• **TASK DATA**:
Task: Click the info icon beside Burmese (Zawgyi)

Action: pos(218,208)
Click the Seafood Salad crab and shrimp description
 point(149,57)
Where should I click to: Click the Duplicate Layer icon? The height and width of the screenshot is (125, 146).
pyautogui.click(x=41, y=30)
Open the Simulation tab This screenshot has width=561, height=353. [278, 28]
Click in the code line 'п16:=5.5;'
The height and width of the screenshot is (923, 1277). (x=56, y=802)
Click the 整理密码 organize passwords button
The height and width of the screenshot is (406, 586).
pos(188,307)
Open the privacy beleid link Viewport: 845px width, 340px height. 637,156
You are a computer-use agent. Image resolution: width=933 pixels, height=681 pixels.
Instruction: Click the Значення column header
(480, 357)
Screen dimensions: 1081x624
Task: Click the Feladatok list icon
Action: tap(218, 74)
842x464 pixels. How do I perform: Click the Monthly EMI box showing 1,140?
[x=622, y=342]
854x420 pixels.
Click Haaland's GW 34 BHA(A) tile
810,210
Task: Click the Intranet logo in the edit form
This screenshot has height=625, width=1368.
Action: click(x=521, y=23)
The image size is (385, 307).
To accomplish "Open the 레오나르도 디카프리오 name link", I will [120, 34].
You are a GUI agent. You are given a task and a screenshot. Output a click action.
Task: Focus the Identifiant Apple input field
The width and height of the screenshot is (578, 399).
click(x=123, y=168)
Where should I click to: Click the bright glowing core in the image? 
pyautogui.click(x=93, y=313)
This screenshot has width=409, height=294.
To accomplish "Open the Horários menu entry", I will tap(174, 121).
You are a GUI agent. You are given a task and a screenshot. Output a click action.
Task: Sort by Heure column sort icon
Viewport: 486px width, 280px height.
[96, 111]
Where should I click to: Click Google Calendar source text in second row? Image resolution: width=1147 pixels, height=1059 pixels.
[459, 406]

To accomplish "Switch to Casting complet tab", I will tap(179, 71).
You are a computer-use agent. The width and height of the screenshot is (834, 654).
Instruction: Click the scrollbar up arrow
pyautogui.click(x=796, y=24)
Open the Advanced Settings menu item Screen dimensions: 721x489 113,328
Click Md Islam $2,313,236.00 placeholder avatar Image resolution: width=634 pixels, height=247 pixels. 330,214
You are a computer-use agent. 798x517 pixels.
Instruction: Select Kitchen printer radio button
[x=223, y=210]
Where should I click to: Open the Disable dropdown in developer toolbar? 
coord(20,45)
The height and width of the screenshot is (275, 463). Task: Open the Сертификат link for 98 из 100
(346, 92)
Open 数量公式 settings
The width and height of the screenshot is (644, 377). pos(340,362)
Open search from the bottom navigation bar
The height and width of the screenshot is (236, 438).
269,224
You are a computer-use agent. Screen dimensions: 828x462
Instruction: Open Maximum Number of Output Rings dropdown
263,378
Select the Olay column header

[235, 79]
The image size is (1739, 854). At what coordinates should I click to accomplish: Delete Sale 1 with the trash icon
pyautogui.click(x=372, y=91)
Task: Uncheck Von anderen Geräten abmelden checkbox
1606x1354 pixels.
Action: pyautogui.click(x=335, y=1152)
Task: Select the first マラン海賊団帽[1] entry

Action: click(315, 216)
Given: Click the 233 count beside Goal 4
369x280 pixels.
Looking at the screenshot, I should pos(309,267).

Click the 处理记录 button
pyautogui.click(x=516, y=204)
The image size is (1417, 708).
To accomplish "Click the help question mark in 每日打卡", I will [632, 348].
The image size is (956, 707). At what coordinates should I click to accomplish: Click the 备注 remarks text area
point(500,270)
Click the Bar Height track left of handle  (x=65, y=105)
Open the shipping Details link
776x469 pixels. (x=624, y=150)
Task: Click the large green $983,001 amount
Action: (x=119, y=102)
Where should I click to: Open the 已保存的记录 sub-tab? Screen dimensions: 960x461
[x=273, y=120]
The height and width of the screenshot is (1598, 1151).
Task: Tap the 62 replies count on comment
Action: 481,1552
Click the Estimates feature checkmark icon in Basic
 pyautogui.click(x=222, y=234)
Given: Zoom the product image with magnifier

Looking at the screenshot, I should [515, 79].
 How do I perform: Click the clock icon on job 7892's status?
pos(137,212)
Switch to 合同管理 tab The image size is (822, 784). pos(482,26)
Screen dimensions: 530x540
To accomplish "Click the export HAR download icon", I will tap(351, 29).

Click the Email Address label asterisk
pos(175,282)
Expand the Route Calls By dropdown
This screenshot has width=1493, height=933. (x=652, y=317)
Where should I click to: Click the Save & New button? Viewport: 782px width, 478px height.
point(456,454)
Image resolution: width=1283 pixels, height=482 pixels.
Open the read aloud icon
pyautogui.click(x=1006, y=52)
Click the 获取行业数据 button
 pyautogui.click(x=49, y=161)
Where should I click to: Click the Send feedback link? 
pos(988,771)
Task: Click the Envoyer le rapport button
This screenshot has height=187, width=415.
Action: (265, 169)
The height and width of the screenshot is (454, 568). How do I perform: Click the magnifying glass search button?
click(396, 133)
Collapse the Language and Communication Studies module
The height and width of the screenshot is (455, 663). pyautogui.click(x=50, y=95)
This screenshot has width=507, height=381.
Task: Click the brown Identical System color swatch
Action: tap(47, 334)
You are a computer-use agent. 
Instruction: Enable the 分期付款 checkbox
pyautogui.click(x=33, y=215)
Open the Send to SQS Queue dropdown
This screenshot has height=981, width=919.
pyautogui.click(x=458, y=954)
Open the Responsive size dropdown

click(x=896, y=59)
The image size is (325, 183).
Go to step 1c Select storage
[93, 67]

• **THE REQUEST**: Rewrite all of the data above as a Markdown table with the columns Row and Text. Give each non-blank line its own numbered row and leave out blank lines.

• **REPLY TO THE EXERCISE**:
| Row | Text |
|---|---|
| 1 | Task: Click the info icon beside Burmese (Zawgyi) |
| 2 | Action: pos(218,208) |
| 3 | Click the Seafood Salad crab and shrimp description |
| 4 |  point(149,57) |
| 5 | Where should I click to: Click the Duplicate Layer icon? The height and width of the screenshot is (125, 146). |
| 6 | pyautogui.click(x=41, y=30) |
| 7 | Open the Simulation tab This screenshot has width=561, height=353. [278, 28] |
| 8 | Click in the code line 'п16:=5.5;' |
| 9 | The height and width of the screenshot is (923, 1277). (x=56, y=802) |
| 10 | Click the 整理密码 organize passwords button |
| 11 | The height and width of the screenshot is (406, 586). |
| 12 | pos(188,307) |
| 13 | Open the privacy beleid link Viewport: 845px width, 340px height. 637,156 |
| 14 | You are a computer-use agent. Image resolution: width=933 pixels, height=681 pixels. |
| 15 | Instruction: Click the Значення column header |
| 16 | (480, 357) |
| 17 | Screen dimensions: 1081x624 |
| 18 | Task: Click the Feladatok list icon |
| 19 | Action: tap(218, 74) |
| 20 | 842x464 pixels. How do I perform: Click the Monthly EMI box showing 1,140? |
| 21 | [x=622, y=342] |
| 22 | 854x420 pixels. |
| 23 | Click Haaland's GW 34 BHA(A) tile |
| 24 | 810,210 |
| 25 | Task: Click the Intranet logo in the edit form |
| 26 | This screenshot has height=625, width=1368. |
| 27 | Action: click(x=521, y=23) |
| 28 | The image size is (385, 307). |
| 29 | To accomplish "Open the 레오나르도 디카프리오 name link", I will [120, 34]. |
| 30 | You are a GUI agent. You are given a task and a screenshot. Output a click action. |
| 31 | Task: Focus the Identifiant Apple input field |
| 32 | The width and height of the screenshot is (578, 399). |
| 33 | click(x=123, y=168) |
| 34 | Where should I click to: Click the bright glowing core in the image?  |
| 35 | pyautogui.click(x=93, y=313) |
| 36 | This screenshot has width=409, height=294. |
| 37 | To accomplish "Open the Horários menu entry", I will tap(174, 121). |
| 38 | You are a GUI agent. You are given a task and a screenshot. Output a click action. |
| 39 | Task: Sort by Heure column sort icon |
| 40 | Viewport: 486px width, 280px height. |
| 41 | [96, 111] |
| 42 | Where should I click to: Click Google Calendar source text in second row? Image resolution: width=1147 pixels, height=1059 pixels. |
| 43 | [459, 406] |
| 44 | To accomplish "Switch to Casting complet tab", I will tap(179, 71). |
| 45 | You are a computer-use agent. The width and height of the screenshot is (834, 654). |
| 46 | Instruction: Click the scrollbar up arrow |
| 47 | pyautogui.click(x=796, y=24) |
| 48 | Open the Advanced Settings menu item Screen dimensions: 721x489 113,328 |
| 49 | Click Md Islam $2,313,236.00 placeholder avatar Image resolution: width=634 pixels, height=247 pixels. 330,214 |
| 50 | You are a computer-use agent. 798x517 pixels. |
| 51 | Instruction: Select Kitchen printer radio button |
| 52 | [x=223, y=210] |
| 53 | Where should I click to: Open the Disable dropdown in developer toolbar?  |
| 54 | coord(20,45) |
| 55 | The height and width of the screenshot is (275, 463). Task: Open the Сертификат link for 98 из 100 |
| 56 | (346, 92) |
| 57 | Open 数量公式 settings |
| 58 | The width and height of the screenshot is (644, 377). pos(340,362) |
| 59 | Open search from the bottom navigation bar |
| 60 | The height and width of the screenshot is (236, 438). |
| 61 | 269,224 |
| 62 | You are a computer-use agent. Screen dimensions: 828x462 |
| 63 | Instruction: Open Maximum Number of Output Rings dropdown |
| 64 | 263,378 |
| 65 | Select the Olay column header |
| 66 | [235, 79] |
| 67 | The image size is (1739, 854). At what coordinates should I click to accomplish: Delete Sale 1 with the trash icon |
| 68 | pyautogui.click(x=372, y=91) |
| 69 | Task: Uncheck Von anderen Geräten abmelden checkbox |
| 70 | 1606x1354 pixels. |
| 71 | Action: pyautogui.click(x=335, y=1152) |
| 72 | Task: Select the first マラン海賊団帽[1] entry |
| 73 | Action: click(315, 216) |
| 74 | Given: Click the 233 count beside Goal 4 |
| 75 | 369x280 pixels. |
| 76 | Looking at the screenshot, I should pos(309,267). |
| 77 | Click the 处理记录 button |
| 78 | pyautogui.click(x=516, y=204) |
| 79 | The image size is (1417, 708). |
| 80 | To accomplish "Click the help question mark in 每日打卡", I will [632, 348]. |
| 81 | The image size is (956, 707). At what coordinates should I click to accomplish: Click the 备注 remarks text area |
| 82 | point(500,270) |
| 83 | Click the Bar Height track left of handle  (x=65, y=105) |
| 84 | Open the shipping Details link |
| 85 | 776x469 pixels. (x=624, y=150) |
| 86 | Task: Click the large green $983,001 amount |
| 87 | Action: (x=119, y=102) |
| 88 | Where should I click to: Open the 已保存的记录 sub-tab? Screen dimensions: 960x461 |
| 89 | [x=273, y=120] |
| 90 | The height and width of the screenshot is (1598, 1151). |
| 91 | Task: Tap the 62 replies count on comment |
| 92 | Action: 481,1552 |
| 93 | Click the Estimates feature checkmark icon in Basic |
| 94 |  pyautogui.click(x=222, y=234) |
| 95 | Given: Zoom the product image with magnifier |
| 96 | Looking at the screenshot, I should [515, 79]. |
| 97 |  How do I perform: Click the clock icon on job 7892's status? |
| 98 | pos(137,212) |
| 99 | Switch to 合同管理 tab The image size is (822, 784). pos(482,26) |
| 100 | Screen dimensions: 530x540 |
| 101 | To accomplish "Click the export HAR download icon", I will tap(351, 29). |
| 102 | Click the Email Address label asterisk |
| 103 | pos(175,282) |
| 104 | Expand the Route Calls By dropdown |
| 105 | This screenshot has width=1493, height=933. (x=652, y=317) |
| 106 | Where should I click to: Click the Save & New button? Viewport: 782px width, 478px height. |
| 107 | point(456,454) |
| 108 | Image resolution: width=1283 pixels, height=482 pixels. |
| 109 | Open the read aloud icon |
| 110 | pyautogui.click(x=1006, y=52) |
| 111 | Click the 获取行业数据 button |
| 112 |  pyautogui.click(x=49, y=161) |
| 113 | Where should I click to: Click the Send feedback link?  |
| 114 | pos(988,771) |
| 115 | Task: Click the Envoyer le rapport button |
| 116 | This screenshot has height=187, width=415. |
| 117 | Action: (265, 169) |
| 118 | The height and width of the screenshot is (454, 568). How do I perform: Click the magnifying glass search button? |
| 119 | click(396, 133) |
| 120 | Collapse the Language and Communication Studies module |
| 121 | The height and width of the screenshot is (455, 663). pyautogui.click(x=50, y=95) |
| 122 | This screenshot has width=507, height=381. |
| 123 | Task: Click the brown Identical System color swatch |
| 124 | Action: tap(47, 334) |
| 125 | You are a computer-use agent.  |
| 126 | Instruction: Enable the 分期付款 checkbox |
| 127 | pyautogui.click(x=33, y=215) |
| 128 | Open the Send to SQS Queue dropdown |
| 129 | This screenshot has height=981, width=919. |
| 130 | pyautogui.click(x=458, y=954) |
| 131 | Open the Responsive size dropdown |
| 132 | click(x=896, y=59) |
| 133 | The image size is (325, 183). |
| 134 | Go to step 1c Select storage |
| 135 | [93, 67] |